On one particular training session we were required to run 18 miles, the group I was running with that evening had two 9 mile loops around the country roads in Dunleer, Co Louth. It was a beautiful August evening and I had completed the first lap unscathed, then ¾ of the way around the second loop I peed myself, a lot! At first I actually didn’t know what was happening. Realisation quickly turned to mortification and complete shock and horror. I moved slowly to the back of the line and composed myself. I hoped I could get back to the club house and my car without anyone realising what had happened to me. It was a long lonely 2 miles to the car, feeling like a failure. I sped home, ran into the house, showered and didn’t speak to anyone about what had just occurred. I felt a sense of loss, isolation and a total loss of control.

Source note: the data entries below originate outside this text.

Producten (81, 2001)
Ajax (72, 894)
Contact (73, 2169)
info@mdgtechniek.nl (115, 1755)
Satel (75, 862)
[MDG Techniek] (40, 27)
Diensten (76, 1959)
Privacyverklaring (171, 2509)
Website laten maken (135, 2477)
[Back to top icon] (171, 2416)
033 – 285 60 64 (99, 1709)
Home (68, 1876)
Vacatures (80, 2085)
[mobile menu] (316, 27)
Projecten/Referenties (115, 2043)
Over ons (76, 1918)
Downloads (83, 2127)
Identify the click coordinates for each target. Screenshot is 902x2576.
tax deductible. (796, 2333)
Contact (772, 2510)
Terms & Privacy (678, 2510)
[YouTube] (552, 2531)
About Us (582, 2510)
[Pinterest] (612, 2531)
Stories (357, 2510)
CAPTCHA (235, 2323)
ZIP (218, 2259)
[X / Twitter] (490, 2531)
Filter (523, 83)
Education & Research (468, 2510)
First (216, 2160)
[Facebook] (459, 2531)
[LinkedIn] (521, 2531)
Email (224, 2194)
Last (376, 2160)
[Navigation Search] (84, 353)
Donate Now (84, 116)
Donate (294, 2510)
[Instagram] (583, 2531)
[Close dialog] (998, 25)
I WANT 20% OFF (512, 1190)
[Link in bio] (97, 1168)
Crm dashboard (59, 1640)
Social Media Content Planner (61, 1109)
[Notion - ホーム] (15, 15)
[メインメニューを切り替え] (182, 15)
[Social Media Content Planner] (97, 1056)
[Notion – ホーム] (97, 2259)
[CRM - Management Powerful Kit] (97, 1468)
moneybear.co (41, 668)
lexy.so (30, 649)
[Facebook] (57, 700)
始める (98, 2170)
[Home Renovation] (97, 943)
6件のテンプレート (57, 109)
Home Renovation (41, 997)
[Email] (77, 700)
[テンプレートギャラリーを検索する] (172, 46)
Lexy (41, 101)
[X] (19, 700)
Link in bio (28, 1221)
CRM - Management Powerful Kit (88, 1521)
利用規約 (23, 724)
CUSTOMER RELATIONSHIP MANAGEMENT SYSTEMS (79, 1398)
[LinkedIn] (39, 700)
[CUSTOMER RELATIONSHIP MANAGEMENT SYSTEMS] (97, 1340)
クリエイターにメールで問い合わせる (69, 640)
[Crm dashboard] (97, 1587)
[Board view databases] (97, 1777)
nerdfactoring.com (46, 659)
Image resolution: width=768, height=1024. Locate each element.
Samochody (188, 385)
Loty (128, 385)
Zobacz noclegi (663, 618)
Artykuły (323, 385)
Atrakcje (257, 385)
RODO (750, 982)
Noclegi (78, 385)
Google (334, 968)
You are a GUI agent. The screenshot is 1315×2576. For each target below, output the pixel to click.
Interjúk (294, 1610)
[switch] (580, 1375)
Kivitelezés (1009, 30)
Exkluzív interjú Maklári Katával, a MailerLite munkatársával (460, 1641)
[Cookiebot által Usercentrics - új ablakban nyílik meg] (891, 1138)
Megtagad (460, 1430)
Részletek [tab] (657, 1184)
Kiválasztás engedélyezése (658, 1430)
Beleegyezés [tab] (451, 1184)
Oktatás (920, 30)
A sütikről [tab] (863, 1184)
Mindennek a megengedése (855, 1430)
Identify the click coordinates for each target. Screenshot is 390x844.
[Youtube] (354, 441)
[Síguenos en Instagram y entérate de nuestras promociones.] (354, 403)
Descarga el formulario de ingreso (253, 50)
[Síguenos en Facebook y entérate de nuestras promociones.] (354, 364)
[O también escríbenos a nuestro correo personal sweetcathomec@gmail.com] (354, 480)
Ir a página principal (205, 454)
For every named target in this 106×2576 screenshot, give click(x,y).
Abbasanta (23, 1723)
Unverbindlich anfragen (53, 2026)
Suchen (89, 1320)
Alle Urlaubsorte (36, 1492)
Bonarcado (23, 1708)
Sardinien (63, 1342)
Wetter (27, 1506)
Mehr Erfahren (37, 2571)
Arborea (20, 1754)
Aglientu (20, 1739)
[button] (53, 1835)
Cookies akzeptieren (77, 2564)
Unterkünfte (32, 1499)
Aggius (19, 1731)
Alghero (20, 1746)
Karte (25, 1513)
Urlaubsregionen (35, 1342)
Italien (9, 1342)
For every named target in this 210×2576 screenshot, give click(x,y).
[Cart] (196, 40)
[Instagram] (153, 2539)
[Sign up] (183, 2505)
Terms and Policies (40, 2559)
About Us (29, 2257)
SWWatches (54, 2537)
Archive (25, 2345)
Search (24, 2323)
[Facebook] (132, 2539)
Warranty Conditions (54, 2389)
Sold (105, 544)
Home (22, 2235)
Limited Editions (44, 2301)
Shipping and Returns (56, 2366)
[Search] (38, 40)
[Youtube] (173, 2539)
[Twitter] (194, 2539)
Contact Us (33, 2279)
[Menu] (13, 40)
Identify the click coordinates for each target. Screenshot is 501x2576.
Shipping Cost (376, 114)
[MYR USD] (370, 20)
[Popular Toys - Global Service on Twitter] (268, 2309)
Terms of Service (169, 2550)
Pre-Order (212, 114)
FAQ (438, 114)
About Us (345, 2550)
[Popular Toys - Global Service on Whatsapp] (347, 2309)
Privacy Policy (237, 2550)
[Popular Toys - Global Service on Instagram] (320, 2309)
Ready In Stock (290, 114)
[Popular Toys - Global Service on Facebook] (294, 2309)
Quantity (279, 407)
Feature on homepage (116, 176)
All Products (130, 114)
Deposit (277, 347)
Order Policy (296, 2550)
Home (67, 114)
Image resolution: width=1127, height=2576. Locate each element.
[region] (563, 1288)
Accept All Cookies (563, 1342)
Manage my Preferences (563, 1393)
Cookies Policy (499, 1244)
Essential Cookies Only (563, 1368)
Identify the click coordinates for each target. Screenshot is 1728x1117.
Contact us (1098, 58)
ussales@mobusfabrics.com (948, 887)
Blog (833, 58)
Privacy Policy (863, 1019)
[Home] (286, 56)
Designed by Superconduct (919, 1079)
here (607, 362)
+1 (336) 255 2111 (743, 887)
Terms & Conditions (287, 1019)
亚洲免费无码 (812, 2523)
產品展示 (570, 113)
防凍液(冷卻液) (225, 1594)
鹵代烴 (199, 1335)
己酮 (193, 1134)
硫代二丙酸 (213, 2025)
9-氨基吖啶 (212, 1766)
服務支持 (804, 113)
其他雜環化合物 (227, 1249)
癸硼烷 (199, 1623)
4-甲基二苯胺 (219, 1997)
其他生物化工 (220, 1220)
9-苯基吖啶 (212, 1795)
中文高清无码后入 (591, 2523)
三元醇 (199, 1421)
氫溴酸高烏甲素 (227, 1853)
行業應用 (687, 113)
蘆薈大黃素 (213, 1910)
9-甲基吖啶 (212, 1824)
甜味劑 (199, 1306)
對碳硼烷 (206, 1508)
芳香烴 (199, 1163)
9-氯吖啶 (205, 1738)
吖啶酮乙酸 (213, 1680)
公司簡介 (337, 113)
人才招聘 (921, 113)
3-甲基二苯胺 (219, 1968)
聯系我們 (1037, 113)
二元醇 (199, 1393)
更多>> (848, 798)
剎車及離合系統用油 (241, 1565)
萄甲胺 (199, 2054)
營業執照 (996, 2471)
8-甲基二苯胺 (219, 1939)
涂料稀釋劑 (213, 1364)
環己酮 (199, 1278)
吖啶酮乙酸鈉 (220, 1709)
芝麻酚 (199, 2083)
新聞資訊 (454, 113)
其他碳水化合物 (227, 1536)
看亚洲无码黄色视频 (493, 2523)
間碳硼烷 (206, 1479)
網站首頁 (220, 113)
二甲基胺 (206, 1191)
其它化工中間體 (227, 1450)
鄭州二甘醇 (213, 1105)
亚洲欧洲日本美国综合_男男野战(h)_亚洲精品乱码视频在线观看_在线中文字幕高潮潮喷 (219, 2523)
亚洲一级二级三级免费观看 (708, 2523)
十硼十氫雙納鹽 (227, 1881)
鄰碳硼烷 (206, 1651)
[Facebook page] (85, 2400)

I finished the training though and completed the marathon. It’s funny really, whilst I was back wearing my skinny jeans again and looking fit on the outside, I was far from fit on the inside. After the marathon I went back to my obstetrician for check up and was told to allow the body time to heal She showed me how to do my pelvic floor exercises correctly. We are all given a leaflet in the hospital describing how to do them but when you are shown its a different ball game. So much clarity! I seriously would recommend everyone to have one check up with a women’s health physio to steer them the right way!!!
What was I thinking really? I had rushed back into a high impact sport too soon after having a baby and now realise the repetitive pounding wasn’t good for my core. Being an Engineer I’ve been taught to look for solutions to problems and I spent the next few years researching the issue, attending conferences and engaging with the medical professions in this area. To me there was a disconnect between the sports industry and the medical world and information, education was not readily available to women who need to protect their foundation. I searched online forums and found literally millions of women feeling just like I did. The need for stylish supportive sports wear was apparent, sportswear that would protect their core and prevent irreversible damage. EVB Sport was set up to do just that! A company that would support women in mind and body.
Its not until things go wrong do you understand the importance of the pelvic floor muscles and all around it. The body is an amazing machine and I love working in this fascinating field. There is so much to learn and every woman’s body is different. I see young Mums out now pressurising themselves to get back in shape and feel like themselves again. They don’t realise that they might be causing irreversible damage to themselves. I haven’t ran another marathon since – yes a few half marathons and maybe there is one more in me but there is one thing for sure I want to continue being active and sporty just like my Mum well into her 70’s. I know I can do that with my EVB’s. Nothing will keep me younger and stronger than a fit core!